Objective:
Which lines run from the one containing "You are a GUI" through the one containing "The height and"? Echo those records back verbatim, both end lines included, and leave out the pictures.

##### The input

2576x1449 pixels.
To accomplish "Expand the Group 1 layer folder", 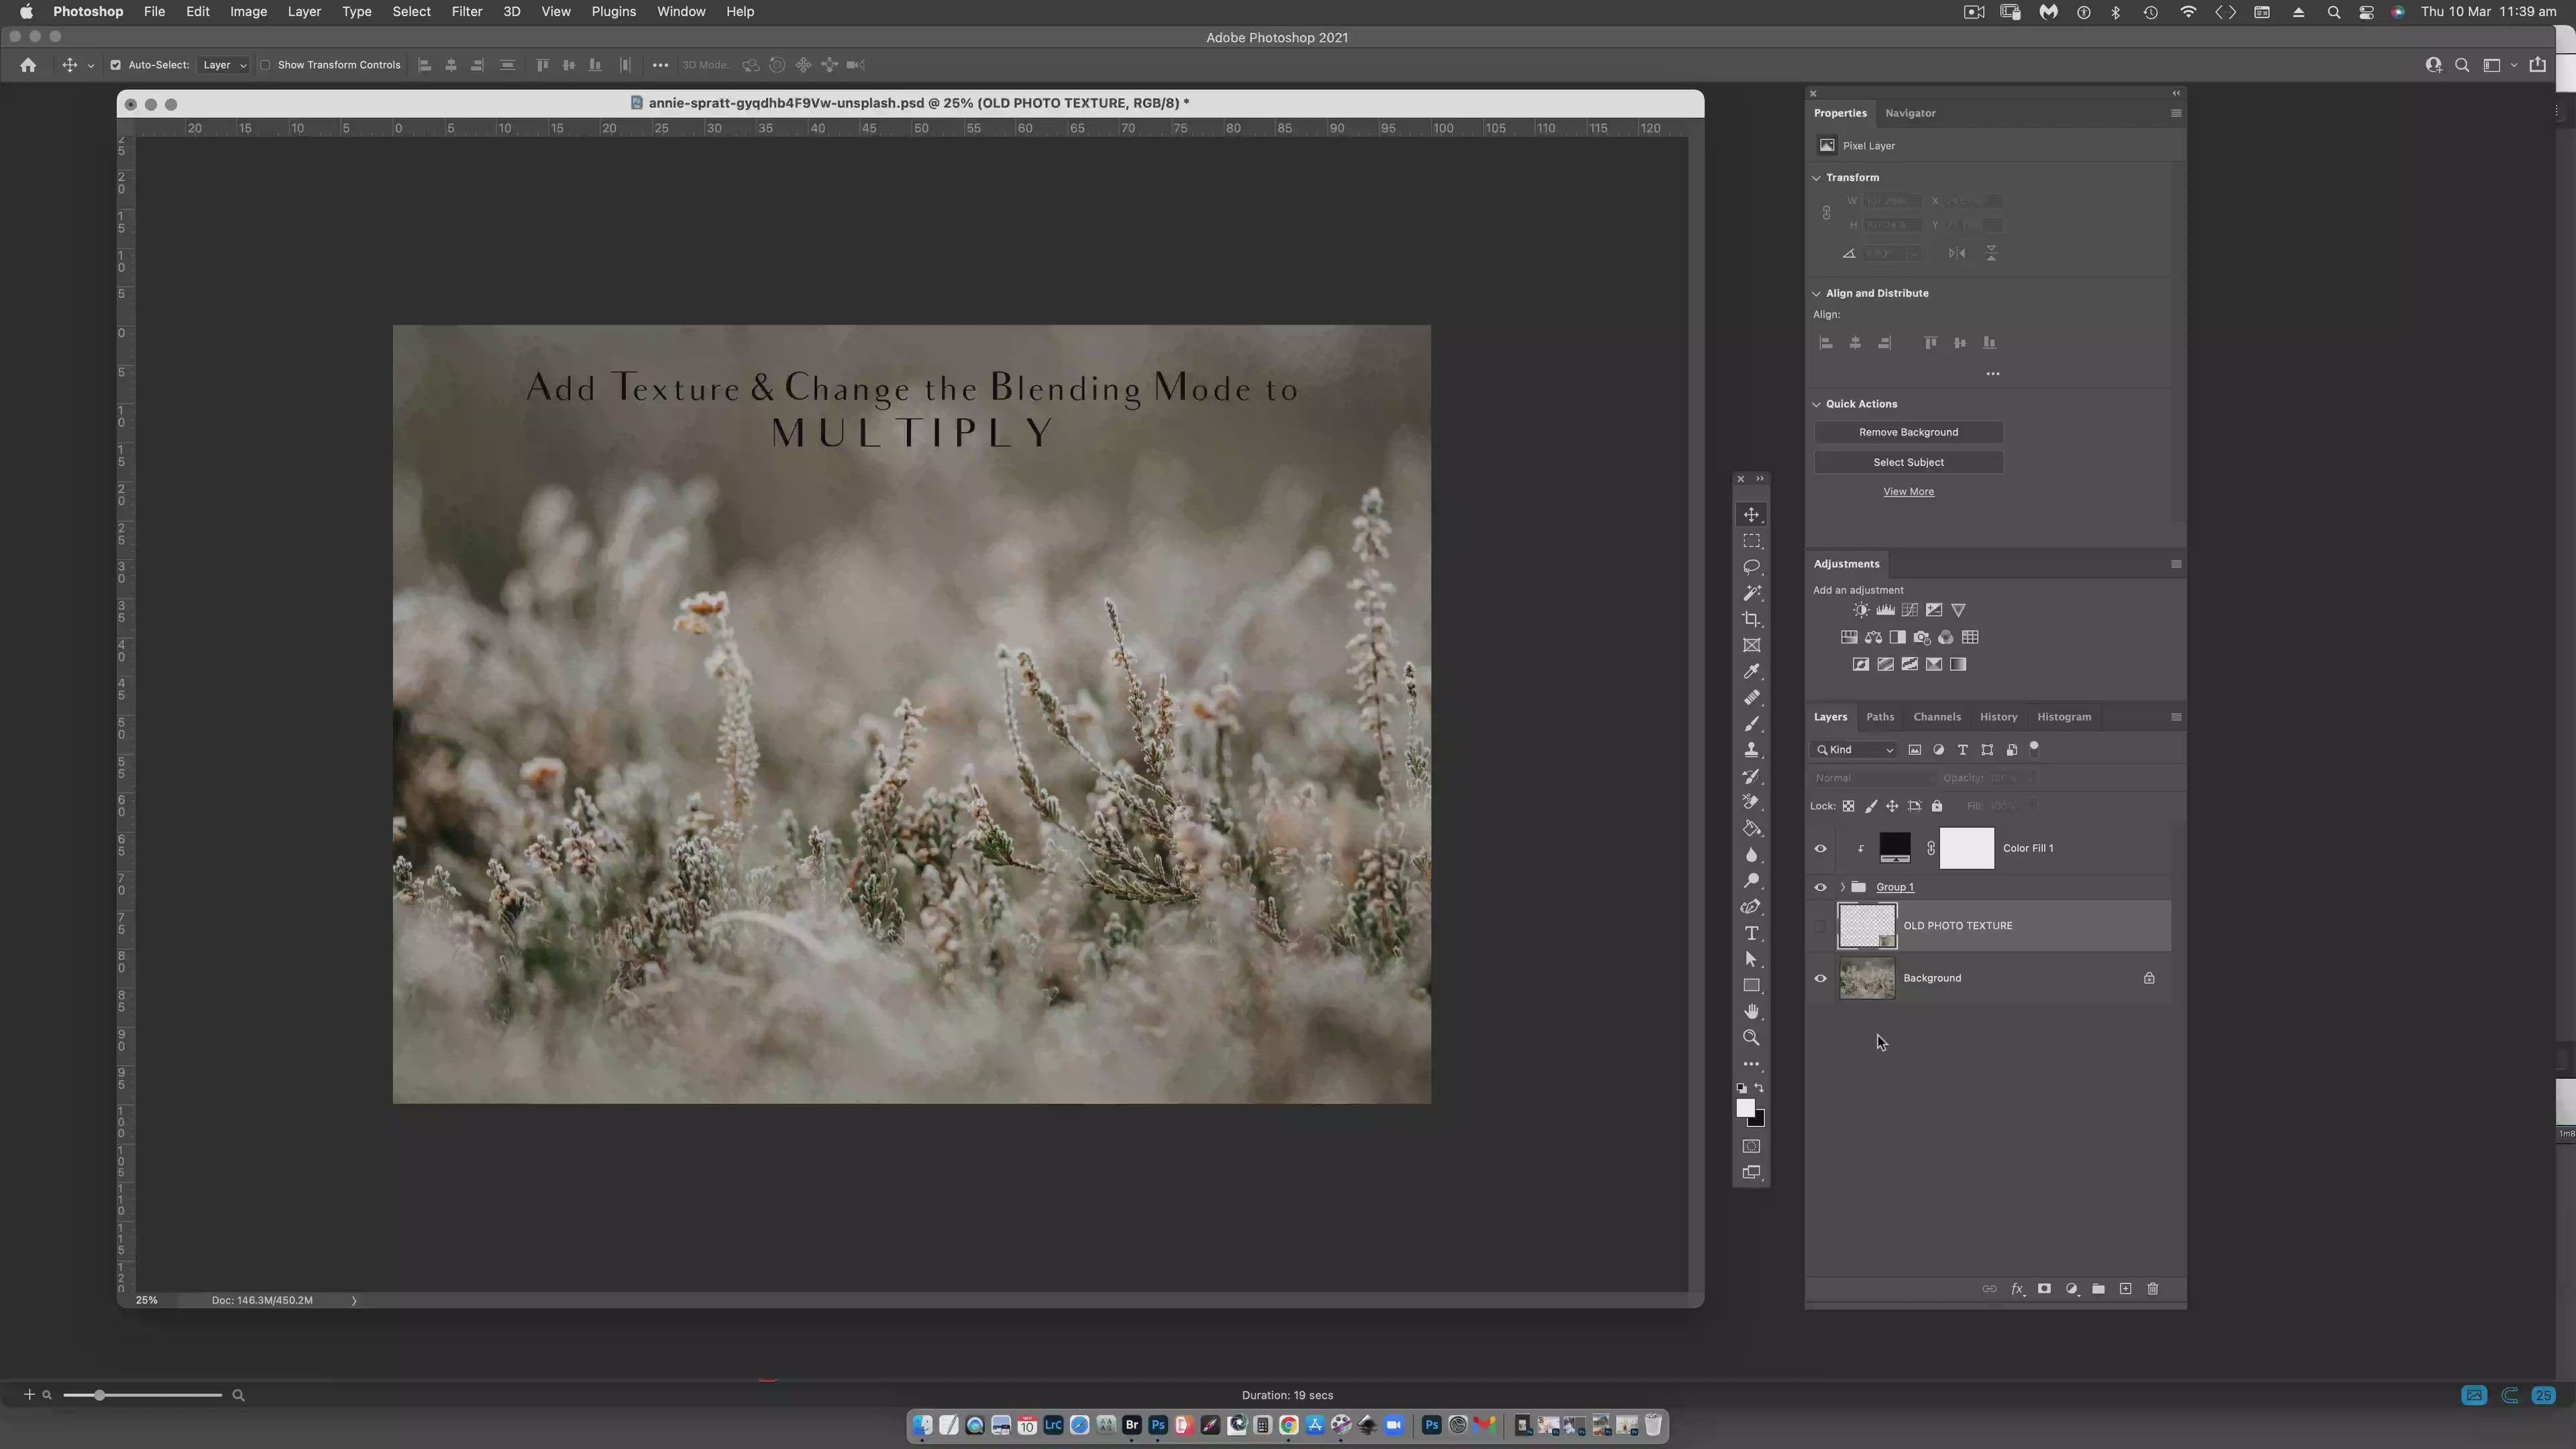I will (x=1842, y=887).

##########
##### The input

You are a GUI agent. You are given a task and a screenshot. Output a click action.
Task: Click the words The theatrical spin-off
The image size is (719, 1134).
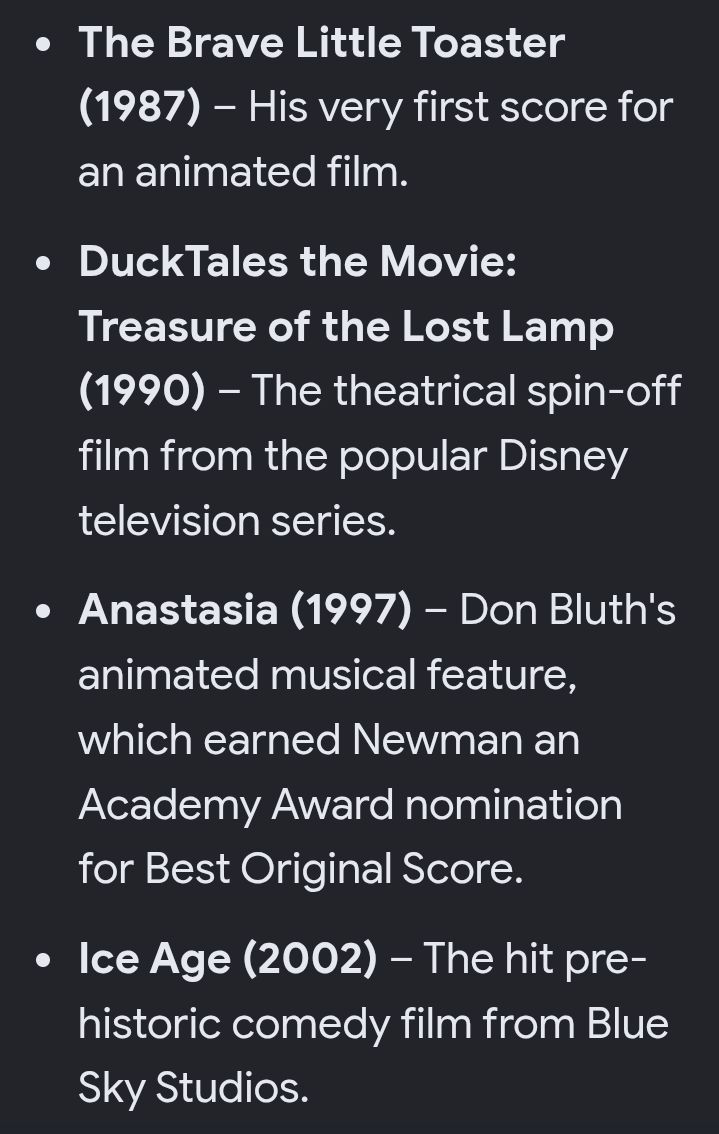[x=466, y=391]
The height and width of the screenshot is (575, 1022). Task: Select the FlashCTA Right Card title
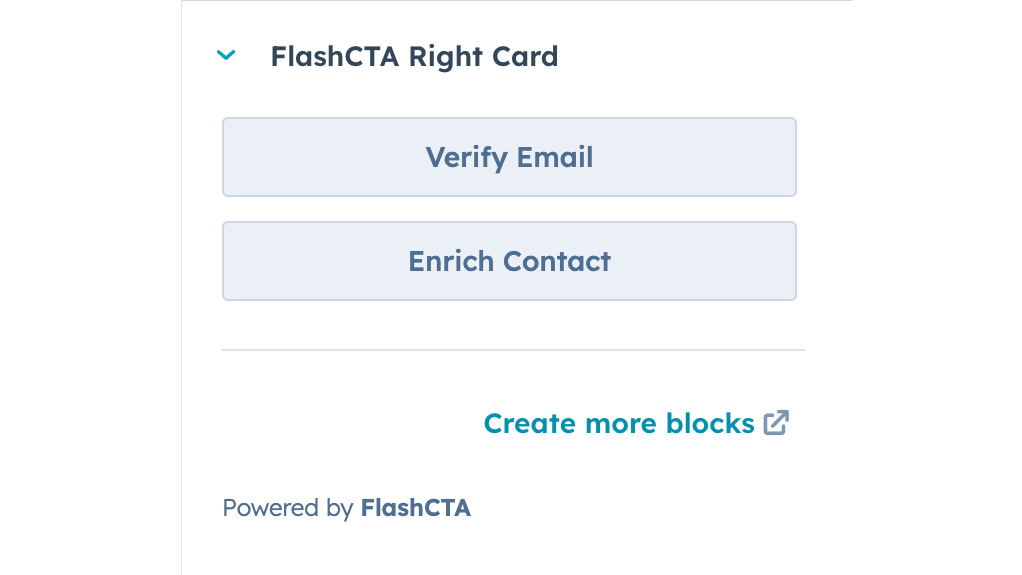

##########
##### The input

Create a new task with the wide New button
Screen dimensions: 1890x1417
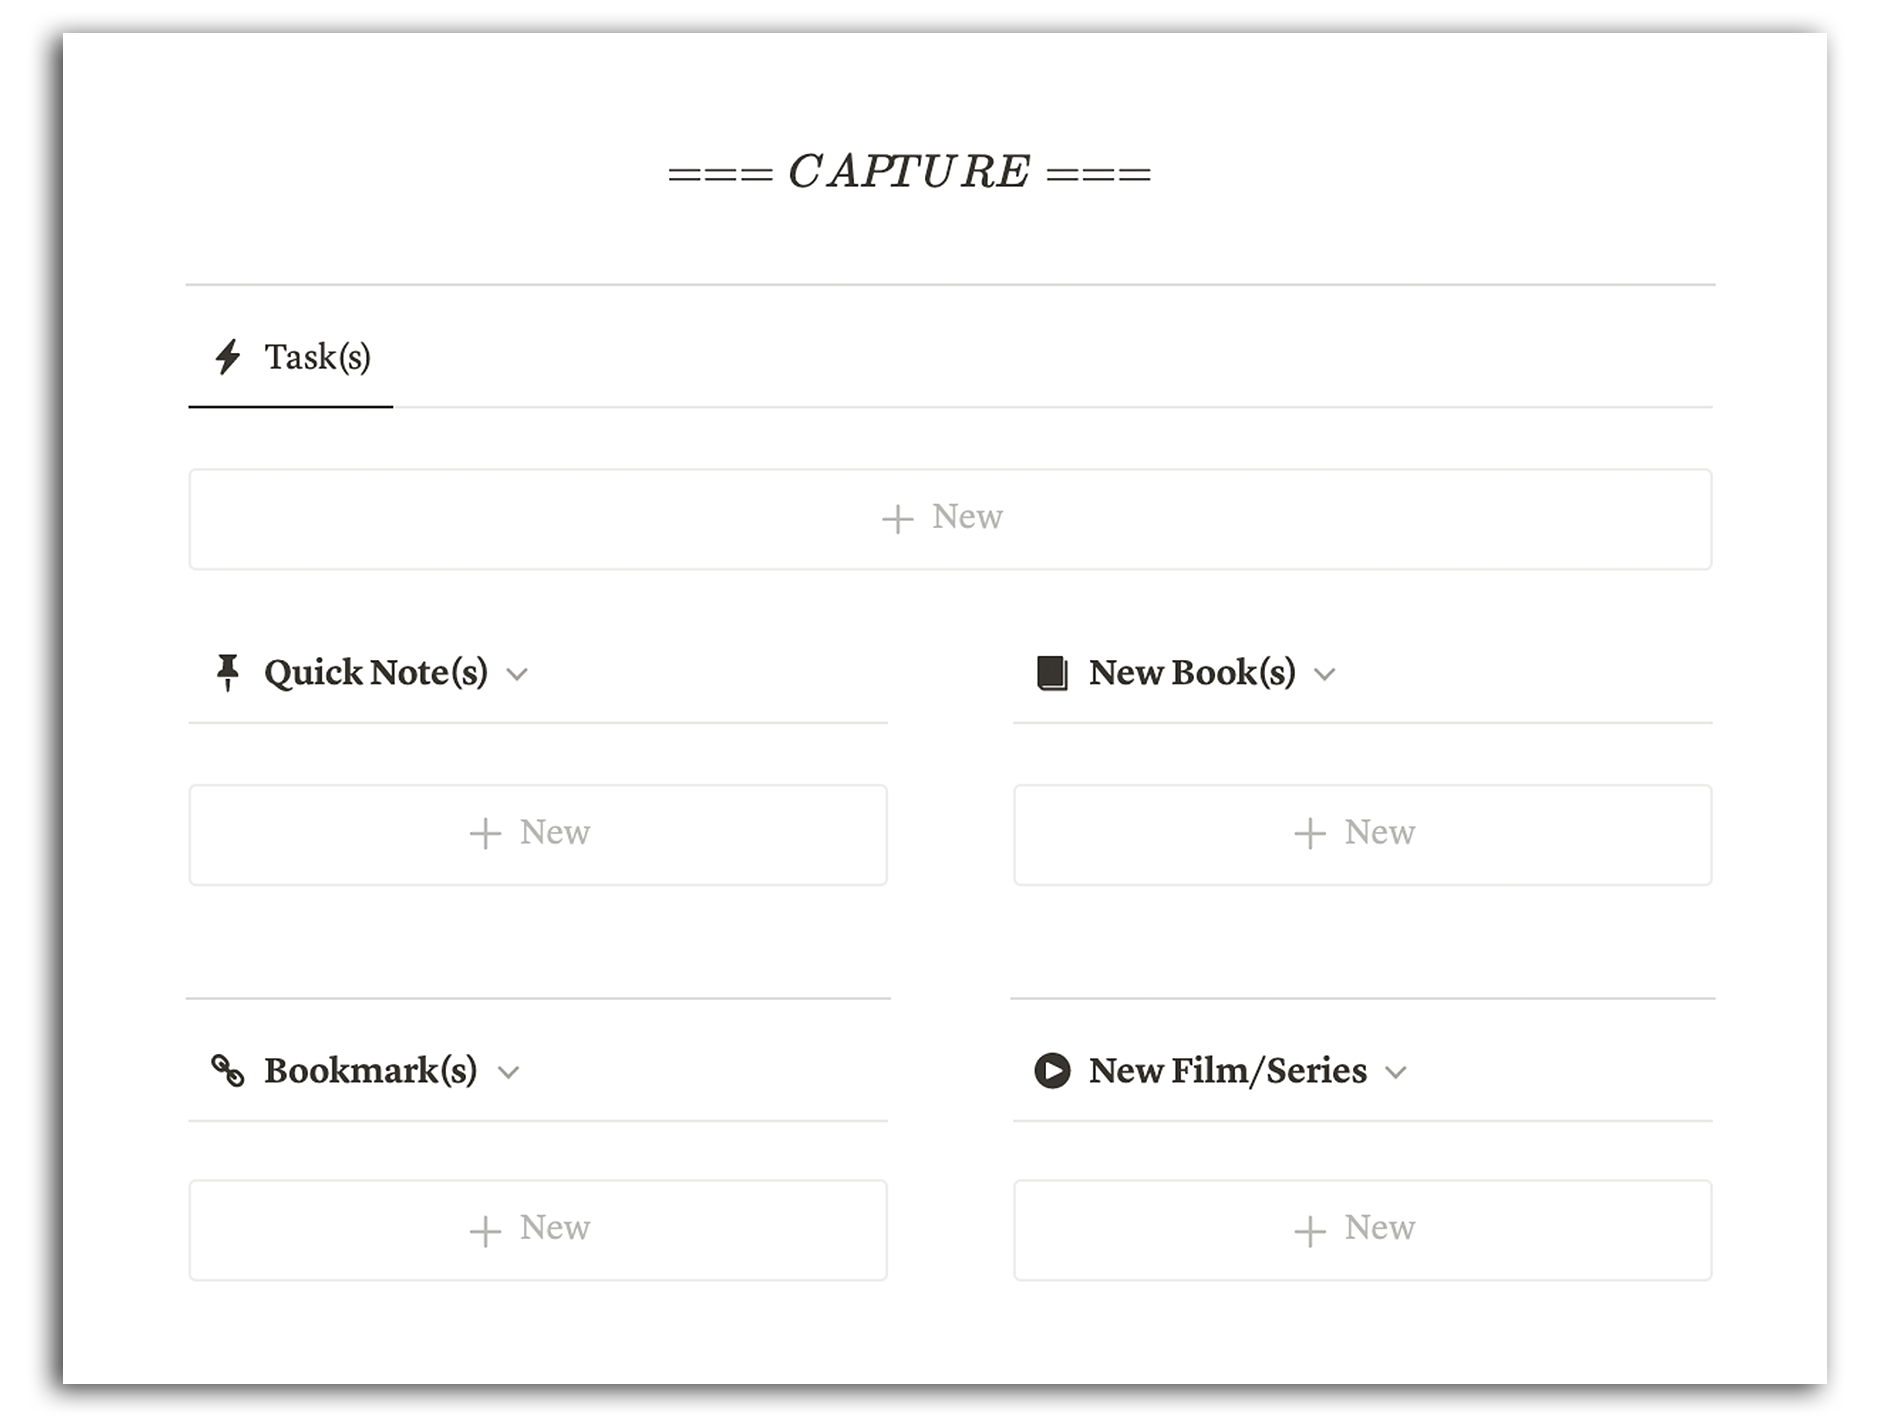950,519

##########

Exercise answer:
You are a GUI agent. You are given a task and a screenshot. Output a click action.
Task: Click the words The theatrical spin-off
The image size is (719, 1134).
[x=466, y=391]
The height and width of the screenshot is (575, 1022). Task: Select the FlashCTA Right Card title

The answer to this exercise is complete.